TEXT PASSAGE:
....

Sorting common elements into bins

Hi all,

I was just wondering if any tools already exist for sorting common elements of vectors or sets into bins? For example, for x = [1,2,2,1,3,3,3,3,1], a routine that returns that there are 3 ones, 2 twos, and 4 threes.

Cheers,

Colin

Have a look at fit and Histogram in StatsBase.jl:

http://juliastats.github.io/StatsBase.jl/stable/empirical.html#Histograms-1

Example:

julia> fit(Histogram, x, closed=:left, nbins=3).weights
3-element Array{Int64,1}:
 3
 2
 4
x = [1,2,2,1,3,3,3,3,1]
using StatsBase
countmap(x)
5 Likes

even better, learned something :slight_smile:

1 Like

You can also use the FreqTables package, which will be more convenient if you need the result as an array. Finally in StatsBase there’s also the (poorly named) counts for small integer values.

1 Like

Brilliant, that was exactly what I was looking for. Thanks.

Colin

Good to know thank you.

Cheers,

Colin

If you have lots of these and they are all smaller than 127 then casting them to UInt8 and countmap has a fast algorithm to count them.

Interesting. In my current use case I can’t guarantee < 127, but that is useful to know.

Cheers,

Colin

Actually there are fast algorithms for all integers types. Especially fast for U/Int8/16.

Well 16 bit integers is definitely enough. I’ll look into it.

Cheers and thanks,

Colin

....

DATA PROVIDED:
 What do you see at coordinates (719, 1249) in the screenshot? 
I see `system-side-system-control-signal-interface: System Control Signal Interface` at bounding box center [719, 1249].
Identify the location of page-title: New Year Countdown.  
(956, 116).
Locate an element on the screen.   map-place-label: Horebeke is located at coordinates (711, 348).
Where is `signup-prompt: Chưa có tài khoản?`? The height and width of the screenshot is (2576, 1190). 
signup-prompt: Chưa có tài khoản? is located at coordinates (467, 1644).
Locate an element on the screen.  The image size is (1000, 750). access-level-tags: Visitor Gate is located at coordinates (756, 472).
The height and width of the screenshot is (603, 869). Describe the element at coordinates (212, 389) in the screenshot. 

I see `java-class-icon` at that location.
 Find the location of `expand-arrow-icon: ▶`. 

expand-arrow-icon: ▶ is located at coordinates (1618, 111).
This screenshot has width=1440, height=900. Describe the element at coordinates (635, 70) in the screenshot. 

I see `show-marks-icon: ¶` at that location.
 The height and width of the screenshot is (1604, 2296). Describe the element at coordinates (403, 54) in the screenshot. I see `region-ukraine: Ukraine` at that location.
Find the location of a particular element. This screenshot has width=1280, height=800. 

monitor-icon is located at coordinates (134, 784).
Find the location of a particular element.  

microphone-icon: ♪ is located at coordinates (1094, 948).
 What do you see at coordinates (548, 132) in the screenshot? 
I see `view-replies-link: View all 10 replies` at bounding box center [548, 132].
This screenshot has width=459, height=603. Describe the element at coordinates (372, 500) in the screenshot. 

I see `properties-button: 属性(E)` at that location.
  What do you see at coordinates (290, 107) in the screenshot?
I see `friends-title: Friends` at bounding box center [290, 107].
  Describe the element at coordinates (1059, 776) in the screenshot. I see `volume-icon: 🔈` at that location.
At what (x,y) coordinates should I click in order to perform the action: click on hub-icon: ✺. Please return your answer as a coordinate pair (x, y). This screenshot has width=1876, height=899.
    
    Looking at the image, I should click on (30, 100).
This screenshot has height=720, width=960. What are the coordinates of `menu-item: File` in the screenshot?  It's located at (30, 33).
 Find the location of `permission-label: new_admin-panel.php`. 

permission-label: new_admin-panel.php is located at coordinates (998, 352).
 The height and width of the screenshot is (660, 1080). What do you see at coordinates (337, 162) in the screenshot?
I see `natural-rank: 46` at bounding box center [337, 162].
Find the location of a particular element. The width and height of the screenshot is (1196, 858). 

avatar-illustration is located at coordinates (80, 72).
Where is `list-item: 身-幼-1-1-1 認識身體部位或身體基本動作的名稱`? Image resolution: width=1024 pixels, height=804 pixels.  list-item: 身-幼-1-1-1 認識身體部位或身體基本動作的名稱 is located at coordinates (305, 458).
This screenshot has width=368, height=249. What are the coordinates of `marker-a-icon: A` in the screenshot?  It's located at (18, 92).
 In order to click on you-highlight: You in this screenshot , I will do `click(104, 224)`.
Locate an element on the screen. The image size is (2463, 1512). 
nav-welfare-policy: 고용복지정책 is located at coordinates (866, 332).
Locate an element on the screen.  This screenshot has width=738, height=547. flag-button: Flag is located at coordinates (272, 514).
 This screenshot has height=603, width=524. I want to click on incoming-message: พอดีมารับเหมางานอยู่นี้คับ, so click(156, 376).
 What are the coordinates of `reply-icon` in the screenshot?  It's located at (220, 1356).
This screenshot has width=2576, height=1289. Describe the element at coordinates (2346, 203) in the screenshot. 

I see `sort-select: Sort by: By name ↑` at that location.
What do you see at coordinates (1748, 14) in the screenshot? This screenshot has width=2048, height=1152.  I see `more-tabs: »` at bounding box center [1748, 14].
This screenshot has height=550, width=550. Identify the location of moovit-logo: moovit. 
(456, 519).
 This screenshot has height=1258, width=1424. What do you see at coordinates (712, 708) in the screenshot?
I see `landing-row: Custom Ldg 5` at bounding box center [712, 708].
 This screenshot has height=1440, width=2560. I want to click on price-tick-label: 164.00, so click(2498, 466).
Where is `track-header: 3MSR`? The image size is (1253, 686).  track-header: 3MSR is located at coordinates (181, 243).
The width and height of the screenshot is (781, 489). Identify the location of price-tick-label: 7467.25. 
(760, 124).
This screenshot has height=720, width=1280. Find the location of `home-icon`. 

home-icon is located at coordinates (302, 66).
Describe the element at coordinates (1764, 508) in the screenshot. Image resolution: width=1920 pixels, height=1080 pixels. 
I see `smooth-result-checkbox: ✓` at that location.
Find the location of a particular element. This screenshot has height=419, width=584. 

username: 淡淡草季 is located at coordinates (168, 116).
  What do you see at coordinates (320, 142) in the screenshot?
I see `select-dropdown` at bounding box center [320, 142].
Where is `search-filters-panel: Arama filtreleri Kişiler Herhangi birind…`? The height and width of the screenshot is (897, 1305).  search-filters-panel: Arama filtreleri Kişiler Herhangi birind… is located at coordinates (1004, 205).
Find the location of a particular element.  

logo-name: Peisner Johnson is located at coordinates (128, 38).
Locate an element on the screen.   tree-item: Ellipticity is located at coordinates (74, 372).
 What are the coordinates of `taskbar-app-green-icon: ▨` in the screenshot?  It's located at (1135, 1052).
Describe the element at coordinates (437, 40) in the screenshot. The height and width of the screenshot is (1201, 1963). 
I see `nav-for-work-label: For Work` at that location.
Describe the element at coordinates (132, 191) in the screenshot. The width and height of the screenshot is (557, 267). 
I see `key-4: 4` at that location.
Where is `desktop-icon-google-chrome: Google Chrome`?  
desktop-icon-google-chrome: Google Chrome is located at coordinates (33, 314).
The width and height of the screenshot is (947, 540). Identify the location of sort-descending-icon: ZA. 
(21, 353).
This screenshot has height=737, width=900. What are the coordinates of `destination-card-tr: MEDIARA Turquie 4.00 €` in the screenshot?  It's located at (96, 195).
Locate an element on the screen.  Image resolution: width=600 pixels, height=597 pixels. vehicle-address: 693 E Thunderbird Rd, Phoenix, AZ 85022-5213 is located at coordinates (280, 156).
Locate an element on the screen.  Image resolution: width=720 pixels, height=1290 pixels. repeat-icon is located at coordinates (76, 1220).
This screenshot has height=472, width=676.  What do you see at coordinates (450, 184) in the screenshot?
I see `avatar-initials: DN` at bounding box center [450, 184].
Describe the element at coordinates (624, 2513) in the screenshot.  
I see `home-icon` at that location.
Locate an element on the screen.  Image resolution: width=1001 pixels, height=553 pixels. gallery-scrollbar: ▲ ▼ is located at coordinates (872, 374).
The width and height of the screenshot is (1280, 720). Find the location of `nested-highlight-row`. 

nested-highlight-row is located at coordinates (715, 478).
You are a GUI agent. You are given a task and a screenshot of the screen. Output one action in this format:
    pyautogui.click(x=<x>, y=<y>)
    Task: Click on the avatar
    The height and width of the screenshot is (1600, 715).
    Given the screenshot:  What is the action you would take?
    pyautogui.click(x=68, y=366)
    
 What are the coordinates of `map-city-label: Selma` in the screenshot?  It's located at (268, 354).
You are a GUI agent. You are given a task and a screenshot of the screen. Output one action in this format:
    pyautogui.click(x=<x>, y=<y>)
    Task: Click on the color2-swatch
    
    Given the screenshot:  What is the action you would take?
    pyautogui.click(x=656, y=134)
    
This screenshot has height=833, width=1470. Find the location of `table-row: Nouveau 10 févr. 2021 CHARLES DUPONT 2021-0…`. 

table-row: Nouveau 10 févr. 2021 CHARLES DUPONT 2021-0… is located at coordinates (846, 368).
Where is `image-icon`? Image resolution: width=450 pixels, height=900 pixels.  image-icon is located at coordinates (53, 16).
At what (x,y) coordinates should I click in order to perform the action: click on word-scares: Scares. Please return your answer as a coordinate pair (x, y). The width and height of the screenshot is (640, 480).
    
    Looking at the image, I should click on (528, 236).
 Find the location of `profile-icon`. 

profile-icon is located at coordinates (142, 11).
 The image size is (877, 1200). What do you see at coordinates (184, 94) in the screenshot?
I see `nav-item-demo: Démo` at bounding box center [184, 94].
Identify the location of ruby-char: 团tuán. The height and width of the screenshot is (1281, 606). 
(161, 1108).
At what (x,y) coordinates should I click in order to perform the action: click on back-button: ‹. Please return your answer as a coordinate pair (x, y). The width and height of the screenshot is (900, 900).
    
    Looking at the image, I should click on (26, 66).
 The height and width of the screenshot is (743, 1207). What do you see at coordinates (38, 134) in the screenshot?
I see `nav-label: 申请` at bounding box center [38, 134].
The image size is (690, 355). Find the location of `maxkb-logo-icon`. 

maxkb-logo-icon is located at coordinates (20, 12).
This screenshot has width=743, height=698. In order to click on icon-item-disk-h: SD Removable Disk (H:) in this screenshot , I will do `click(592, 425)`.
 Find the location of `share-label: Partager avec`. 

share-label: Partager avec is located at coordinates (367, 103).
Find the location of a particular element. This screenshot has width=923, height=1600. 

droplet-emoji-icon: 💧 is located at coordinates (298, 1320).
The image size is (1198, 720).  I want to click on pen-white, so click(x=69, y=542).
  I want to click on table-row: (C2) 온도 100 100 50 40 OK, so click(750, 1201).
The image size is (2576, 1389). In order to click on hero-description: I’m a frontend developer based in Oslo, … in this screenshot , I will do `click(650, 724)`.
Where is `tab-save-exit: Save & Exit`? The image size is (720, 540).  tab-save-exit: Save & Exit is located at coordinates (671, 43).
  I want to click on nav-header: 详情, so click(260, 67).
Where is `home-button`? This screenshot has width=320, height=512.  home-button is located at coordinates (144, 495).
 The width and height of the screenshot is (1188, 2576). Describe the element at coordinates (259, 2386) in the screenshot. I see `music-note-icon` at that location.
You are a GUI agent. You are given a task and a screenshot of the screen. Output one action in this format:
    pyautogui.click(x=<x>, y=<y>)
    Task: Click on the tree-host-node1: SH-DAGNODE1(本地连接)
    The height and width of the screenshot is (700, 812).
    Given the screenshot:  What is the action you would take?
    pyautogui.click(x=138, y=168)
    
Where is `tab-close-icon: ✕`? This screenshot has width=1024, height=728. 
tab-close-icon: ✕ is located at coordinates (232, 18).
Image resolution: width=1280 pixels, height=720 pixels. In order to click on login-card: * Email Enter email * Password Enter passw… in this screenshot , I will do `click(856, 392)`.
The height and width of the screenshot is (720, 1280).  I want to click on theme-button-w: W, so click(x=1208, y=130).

....

TASKS:
1 - Copy everything in the forum thread on counting elements from "You can also" down to "small integer values.", and rename "FreqTables" to "FrequencyTables".
2 - In the forum thread on counting elements, which StatsBase function for small integer values is called poorly named?
You can do this work without the records.

ANSWER SET:
1 -
You can also use the FrequencyTables package, which will be more convenient if you need the result as an array. Finally in StatsBase there’s also the (poorly named) counts for small integer values.

2 - counts